By Julianne Hing Nov 17, 2014

Edward Blum, the one-man shop behind attacks on voting rights and affirmative action, is back with his latest lawsuit. Under a newly formed non-profit called Students for Fair Admissions, Blum’s Project on Fair Representation has filed suit against the University of North Carolina-Chapel Hill and Harvard University over their use of race in their admissions policies.

Both universities, the suits allege, discriminate against Asian applicants in favor of lesser-qualified African-American and Latino students. According to the complaint, Harvard violates Title VI of the Civil Rights Act by intentionally discriminating against applicants on the basis of race, and by engaging in a practice the suit refers to as "racial balancing." Year after year, Harvard’s racial composition between whites, blacks, Latinos and Asians stays roughly the same, "even though the application rates and qualifications for each racial group have undergone significant changes over time," the complaint reads (PDF). The suit argues that this is "the deliberate result of systemwide intentional racial discrimination."

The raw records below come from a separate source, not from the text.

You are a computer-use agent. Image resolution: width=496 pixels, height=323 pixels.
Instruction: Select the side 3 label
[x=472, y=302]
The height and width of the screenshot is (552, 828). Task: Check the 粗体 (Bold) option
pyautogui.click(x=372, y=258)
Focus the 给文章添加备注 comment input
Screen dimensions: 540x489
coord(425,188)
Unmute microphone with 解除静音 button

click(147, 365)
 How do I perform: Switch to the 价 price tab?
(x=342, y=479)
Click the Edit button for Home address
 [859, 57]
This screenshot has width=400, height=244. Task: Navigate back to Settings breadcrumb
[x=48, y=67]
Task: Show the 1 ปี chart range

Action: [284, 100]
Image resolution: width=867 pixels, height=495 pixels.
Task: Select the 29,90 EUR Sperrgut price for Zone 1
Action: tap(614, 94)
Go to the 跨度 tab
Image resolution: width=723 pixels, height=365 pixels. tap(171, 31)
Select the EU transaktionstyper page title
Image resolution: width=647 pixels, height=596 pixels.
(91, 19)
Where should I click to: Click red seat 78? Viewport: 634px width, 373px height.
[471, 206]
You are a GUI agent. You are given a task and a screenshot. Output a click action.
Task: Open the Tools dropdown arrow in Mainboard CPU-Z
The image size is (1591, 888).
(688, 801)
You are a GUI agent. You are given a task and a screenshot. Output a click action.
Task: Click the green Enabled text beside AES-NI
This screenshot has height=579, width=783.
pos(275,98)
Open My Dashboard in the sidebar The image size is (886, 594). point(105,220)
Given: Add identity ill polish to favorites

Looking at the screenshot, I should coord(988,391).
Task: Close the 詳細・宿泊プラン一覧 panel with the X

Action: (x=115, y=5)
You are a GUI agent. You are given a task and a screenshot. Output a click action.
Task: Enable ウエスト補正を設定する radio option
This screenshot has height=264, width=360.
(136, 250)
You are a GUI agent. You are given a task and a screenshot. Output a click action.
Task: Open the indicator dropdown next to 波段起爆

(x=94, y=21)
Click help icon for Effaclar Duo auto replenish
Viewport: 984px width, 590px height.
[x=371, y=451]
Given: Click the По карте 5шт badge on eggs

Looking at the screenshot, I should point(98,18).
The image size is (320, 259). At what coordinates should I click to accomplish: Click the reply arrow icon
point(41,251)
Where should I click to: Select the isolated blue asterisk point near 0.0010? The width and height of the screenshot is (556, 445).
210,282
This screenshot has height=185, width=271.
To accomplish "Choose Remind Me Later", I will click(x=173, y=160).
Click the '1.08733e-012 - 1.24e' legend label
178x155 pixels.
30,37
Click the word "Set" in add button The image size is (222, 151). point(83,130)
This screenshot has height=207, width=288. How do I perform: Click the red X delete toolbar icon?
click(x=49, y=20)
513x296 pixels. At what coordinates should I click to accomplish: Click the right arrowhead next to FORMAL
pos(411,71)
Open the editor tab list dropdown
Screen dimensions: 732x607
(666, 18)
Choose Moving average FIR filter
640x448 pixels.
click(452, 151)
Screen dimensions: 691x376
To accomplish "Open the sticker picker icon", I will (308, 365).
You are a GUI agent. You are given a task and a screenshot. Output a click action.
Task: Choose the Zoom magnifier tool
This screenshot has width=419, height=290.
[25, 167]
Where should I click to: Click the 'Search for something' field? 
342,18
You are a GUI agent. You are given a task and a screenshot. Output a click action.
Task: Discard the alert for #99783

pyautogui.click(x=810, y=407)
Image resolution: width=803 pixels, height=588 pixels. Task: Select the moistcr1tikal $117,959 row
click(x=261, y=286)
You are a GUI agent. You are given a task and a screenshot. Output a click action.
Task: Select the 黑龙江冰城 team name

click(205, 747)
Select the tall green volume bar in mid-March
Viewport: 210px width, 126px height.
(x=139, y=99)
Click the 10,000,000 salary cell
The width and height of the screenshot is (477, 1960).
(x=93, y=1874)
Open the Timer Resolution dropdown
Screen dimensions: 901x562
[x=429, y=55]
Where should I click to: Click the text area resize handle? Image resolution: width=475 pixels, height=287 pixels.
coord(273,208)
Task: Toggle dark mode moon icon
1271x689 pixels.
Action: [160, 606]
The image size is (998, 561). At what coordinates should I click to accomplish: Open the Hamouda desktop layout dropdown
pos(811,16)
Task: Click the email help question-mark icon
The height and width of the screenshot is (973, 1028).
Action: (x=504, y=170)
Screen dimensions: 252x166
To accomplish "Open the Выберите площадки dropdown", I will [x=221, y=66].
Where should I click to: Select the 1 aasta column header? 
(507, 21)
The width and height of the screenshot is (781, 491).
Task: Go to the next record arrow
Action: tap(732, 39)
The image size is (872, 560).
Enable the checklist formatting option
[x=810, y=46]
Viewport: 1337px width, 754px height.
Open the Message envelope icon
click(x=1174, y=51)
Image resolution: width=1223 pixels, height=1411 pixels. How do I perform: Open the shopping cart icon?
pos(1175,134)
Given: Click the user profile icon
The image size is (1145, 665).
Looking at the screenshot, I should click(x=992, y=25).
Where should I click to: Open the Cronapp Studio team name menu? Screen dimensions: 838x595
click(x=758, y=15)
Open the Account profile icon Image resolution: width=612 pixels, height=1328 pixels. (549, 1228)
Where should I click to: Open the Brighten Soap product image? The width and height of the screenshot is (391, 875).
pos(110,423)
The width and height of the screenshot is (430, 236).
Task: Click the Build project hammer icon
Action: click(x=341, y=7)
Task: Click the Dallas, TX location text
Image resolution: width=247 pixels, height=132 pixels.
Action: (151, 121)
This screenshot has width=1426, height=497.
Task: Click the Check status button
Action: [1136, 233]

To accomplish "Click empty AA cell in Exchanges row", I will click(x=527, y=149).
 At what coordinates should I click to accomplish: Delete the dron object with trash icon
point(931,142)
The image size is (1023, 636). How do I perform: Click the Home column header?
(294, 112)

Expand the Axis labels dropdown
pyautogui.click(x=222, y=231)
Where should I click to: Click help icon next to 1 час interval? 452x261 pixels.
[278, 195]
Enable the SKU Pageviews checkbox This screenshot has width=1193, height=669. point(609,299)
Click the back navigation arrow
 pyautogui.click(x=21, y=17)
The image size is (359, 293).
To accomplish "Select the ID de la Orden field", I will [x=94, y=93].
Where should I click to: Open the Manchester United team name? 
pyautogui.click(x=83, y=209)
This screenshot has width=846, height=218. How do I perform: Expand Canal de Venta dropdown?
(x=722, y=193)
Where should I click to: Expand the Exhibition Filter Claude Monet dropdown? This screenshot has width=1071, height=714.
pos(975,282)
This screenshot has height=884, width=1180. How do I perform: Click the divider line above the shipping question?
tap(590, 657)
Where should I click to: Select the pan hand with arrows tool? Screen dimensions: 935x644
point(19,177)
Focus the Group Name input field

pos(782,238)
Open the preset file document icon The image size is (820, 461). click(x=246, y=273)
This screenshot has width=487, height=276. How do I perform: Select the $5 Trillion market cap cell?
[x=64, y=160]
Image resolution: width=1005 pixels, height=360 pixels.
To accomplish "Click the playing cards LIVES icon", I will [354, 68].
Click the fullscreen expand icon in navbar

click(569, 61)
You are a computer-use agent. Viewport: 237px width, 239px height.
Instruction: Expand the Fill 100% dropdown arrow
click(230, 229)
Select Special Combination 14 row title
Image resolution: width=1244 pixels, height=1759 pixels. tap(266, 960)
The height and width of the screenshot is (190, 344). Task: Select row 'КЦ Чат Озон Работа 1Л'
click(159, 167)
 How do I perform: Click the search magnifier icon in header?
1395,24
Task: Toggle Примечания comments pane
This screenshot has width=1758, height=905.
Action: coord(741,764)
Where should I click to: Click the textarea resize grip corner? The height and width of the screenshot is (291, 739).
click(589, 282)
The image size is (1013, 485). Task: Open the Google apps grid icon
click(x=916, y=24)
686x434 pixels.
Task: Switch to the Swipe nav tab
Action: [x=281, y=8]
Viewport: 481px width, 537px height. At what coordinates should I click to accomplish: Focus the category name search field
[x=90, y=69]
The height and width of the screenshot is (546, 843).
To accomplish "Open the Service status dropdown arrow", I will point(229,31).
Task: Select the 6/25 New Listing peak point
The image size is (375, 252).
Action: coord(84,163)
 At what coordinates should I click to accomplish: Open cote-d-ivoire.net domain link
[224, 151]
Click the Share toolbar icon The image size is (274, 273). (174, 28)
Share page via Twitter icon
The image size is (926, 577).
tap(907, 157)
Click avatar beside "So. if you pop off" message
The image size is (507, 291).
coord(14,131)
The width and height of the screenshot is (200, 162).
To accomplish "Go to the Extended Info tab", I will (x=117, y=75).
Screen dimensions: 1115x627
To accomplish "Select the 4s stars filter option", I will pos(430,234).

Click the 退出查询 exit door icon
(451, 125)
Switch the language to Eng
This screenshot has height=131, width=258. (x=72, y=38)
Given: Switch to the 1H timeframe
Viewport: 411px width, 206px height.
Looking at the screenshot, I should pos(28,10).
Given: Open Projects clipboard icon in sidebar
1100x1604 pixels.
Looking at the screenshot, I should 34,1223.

According to the complaint (PDF), UNC fails to comply with standards set forth by the latest affirmative action case to come before the Supreme Court–Fisher v. Texas. Incidentally, Blum’s Project on Fair Representation is the group that located Abigail Fisher, the white plaintiff who sued the University of Texas when she was denied admission. Last week, the Fifth Circuit Court of Appeals decided against re-hearing Fisher’s case. The Supreme Court’s 2013 ruling in Fisher v. Texas compels UNC to end its current race-conscious admissions process, the lawsuit filed today argues.

This spring, Blum put out a call for plaintiffs who’d been denied admission to UNC-Chapel Hill, Harvard and the University of Wisconsin. His websites prominently featured Asian faces, though in an interview with Colorlines, Blum denied that he was targeting Asians or using them as a wedge to divide different groups of color in a thorny race issue.